Shortly after, the substitution proved a masterstroke as Elneny stepped forward to the edge of the box and set up Danny Welbeck for the goal that essentially secured Arsenal’s place in the semi-finals. The England international tricked his way past a defender before laying off to the 25-year-old, who returned the favour with a splicing pass that took three CSKA Moscow players out of the game and left Welbeck the relatively simple task of curling beyond the goalkeeper from close range.
That goal came on the 75th minute, and in stoppage time Elneny completed his brace of setups. As CSKA pushed for an unlikely two goals to flip the tie on its head, the 5 foot 11 ace drove forward from midfield, sucked one defender towards him and passed beyond another, Aaron Ramsey latching onto the through ball with a perfectly-timed run to leave the Russian outfit’s backline trailing in his path.
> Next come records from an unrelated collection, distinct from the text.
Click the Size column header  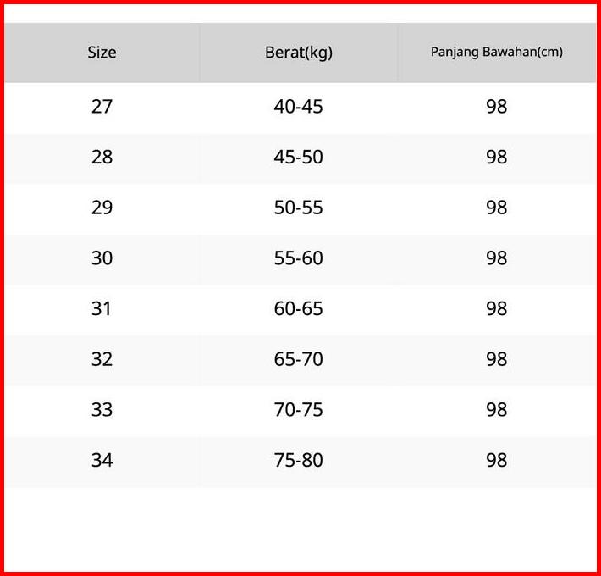(x=102, y=53)
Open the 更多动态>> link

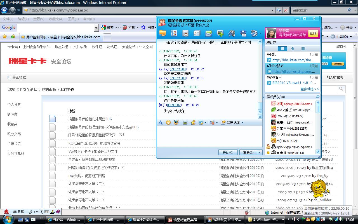pyautogui.click(x=309, y=89)
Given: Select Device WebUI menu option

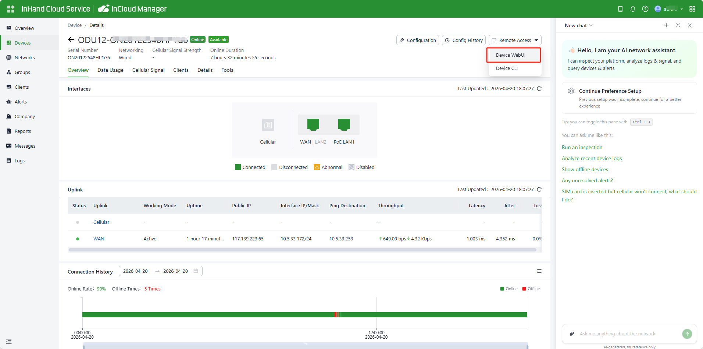Looking at the screenshot, I should tap(510, 55).
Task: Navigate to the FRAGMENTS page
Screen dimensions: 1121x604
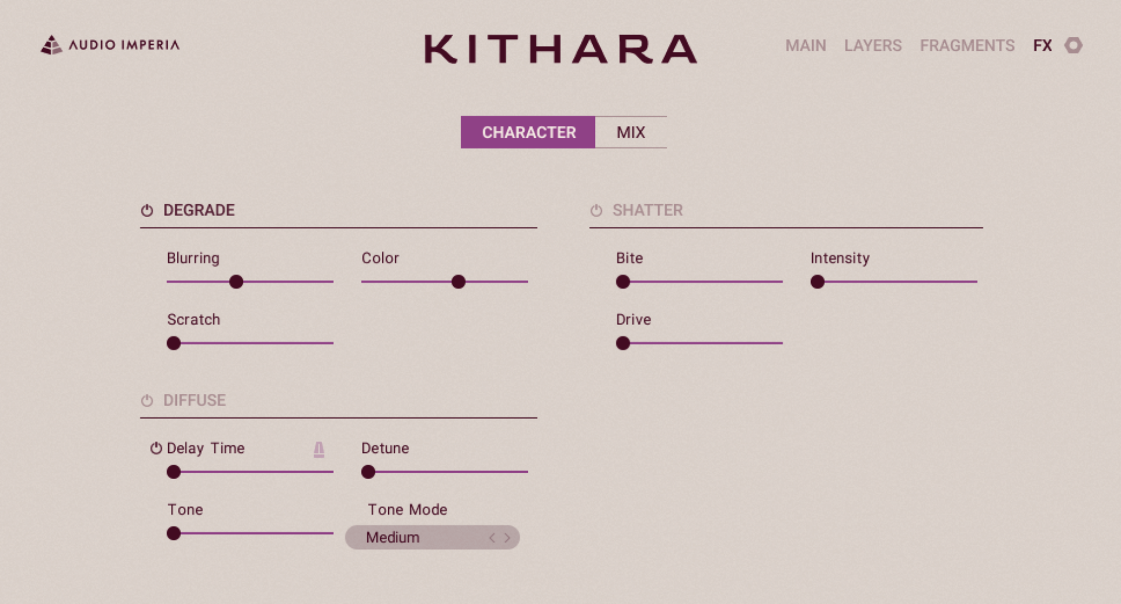Action: click(x=968, y=46)
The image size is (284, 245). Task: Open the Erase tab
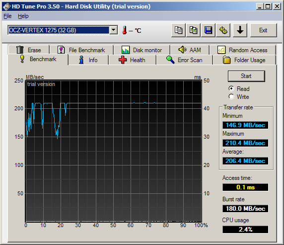click(x=29, y=50)
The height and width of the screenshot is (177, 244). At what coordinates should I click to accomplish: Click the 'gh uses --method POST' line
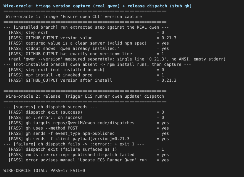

The Welshman dispatched, putting the second leg scoreline to 2-2.
It was a reminder how roles and positions can sometimes define our opinions of players, despite them actually being capable of giving much more to the team. Thursday’s performance showed Elneny can be more than a mere baby sitter for Arsenal’s ill-disciplined midfield options; the problem though, is that nobody else in Wenger’s squad can really be depended on to fulfil those duties – with Granit Xhaka struggling in that regard, Elneny finds himself at the engine room’s base as much by default as design.